Deflections Are Huge – Chart deflections in practices and games. It doesn’t have to be a steal, just a deflection (even if it’s with a fingernail). Aim for 20 deflections or more in a game. This number will tell you whether or not the press is working pretty well. For Coach Showalter, deflections are more important than steals. While your team may not have a ton of steals one game, they may get a lot of deflections. This tells you that the other team has been thrown off a bit.
Ball Pressure is Crucial – “Press” means ball pressure. Be Patient – The press may work for long or short spurts, but it will work. You must be patient with it and if you are, kids will understand that they won’t get out of it. If your team thinks they will be getting out of a press as soon as a basket is given up, then they are done. You can’t press with that team. Coach Showalter’s teams are going to press regardless of what happens. Overall, they will play harder and adjust.
Stay With It – If ball pressure is constant all game long, you’ll have many intangibles in your favor if you stick with it. For instance, the constant pressure forces your kids to play hard. So how exactly do you get them to play hard? Well, they are pressing, and if they don’t play hard, they will get embarrassed.
Set Good Traps and Don’t Reach – Remember, you aren’t going to steal the ball on the trap, but rather out of your trap. The players who are trapping are often not the ones going to steal it. Also, keep in mind that fouling negates hustle. Therefore, keep your hands up and don’t reach.

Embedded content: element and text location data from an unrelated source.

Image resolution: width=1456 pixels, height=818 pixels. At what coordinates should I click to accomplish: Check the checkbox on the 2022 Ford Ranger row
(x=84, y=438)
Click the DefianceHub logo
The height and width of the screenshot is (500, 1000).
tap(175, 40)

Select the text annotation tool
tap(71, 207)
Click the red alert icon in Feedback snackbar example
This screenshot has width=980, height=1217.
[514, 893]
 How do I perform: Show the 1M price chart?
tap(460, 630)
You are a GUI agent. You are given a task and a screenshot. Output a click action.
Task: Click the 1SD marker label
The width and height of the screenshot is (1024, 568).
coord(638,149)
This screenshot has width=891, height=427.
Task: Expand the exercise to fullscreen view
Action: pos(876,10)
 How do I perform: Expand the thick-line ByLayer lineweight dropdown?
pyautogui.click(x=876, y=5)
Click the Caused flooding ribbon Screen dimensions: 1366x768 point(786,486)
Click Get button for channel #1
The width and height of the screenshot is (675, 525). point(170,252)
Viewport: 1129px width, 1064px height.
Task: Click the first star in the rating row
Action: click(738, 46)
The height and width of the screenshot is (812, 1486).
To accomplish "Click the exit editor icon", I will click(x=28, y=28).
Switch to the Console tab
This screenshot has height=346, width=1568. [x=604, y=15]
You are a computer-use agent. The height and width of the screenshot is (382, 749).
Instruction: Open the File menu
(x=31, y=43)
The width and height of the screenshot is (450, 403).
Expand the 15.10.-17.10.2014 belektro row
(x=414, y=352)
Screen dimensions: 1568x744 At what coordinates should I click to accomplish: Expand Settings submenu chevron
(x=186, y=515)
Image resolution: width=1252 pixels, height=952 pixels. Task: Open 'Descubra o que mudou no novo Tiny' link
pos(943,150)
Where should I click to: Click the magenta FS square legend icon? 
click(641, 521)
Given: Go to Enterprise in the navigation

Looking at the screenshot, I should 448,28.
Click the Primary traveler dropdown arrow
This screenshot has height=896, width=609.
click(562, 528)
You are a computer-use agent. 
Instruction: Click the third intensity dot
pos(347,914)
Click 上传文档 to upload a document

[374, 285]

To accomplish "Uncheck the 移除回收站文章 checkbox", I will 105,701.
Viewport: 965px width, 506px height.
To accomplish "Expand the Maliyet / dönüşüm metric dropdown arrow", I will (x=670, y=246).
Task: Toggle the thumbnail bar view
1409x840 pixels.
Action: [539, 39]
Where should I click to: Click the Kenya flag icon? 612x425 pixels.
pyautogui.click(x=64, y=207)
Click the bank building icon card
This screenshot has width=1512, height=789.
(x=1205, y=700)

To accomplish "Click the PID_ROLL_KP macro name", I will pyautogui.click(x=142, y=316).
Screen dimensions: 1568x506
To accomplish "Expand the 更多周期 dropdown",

Always run to your teammate when trapping and sprint to the trap (hands up, hands off).
You Must Sprint Out of Traps – Turn the shoulders and hips to the area where you want to run to. It’s not as simple as it sounds, so coaches must watch their players to ensure they are doing this effectively.
Look to Tip From Behind – You can get 3 or 4 baskets a game just from doing this.
Anticipate the Next Move of the Opponent – Don’t let the offensive team break the press the same way two times in a row. This should be your mindset. Keep the opposition off balance and uncomfortable.
Be Aware – This is said a ton in practice. Be aware of where your man is and what’s going to happen.
Make Opponents Take Jump Shots – Be there when they shoot it and be there when they miss it.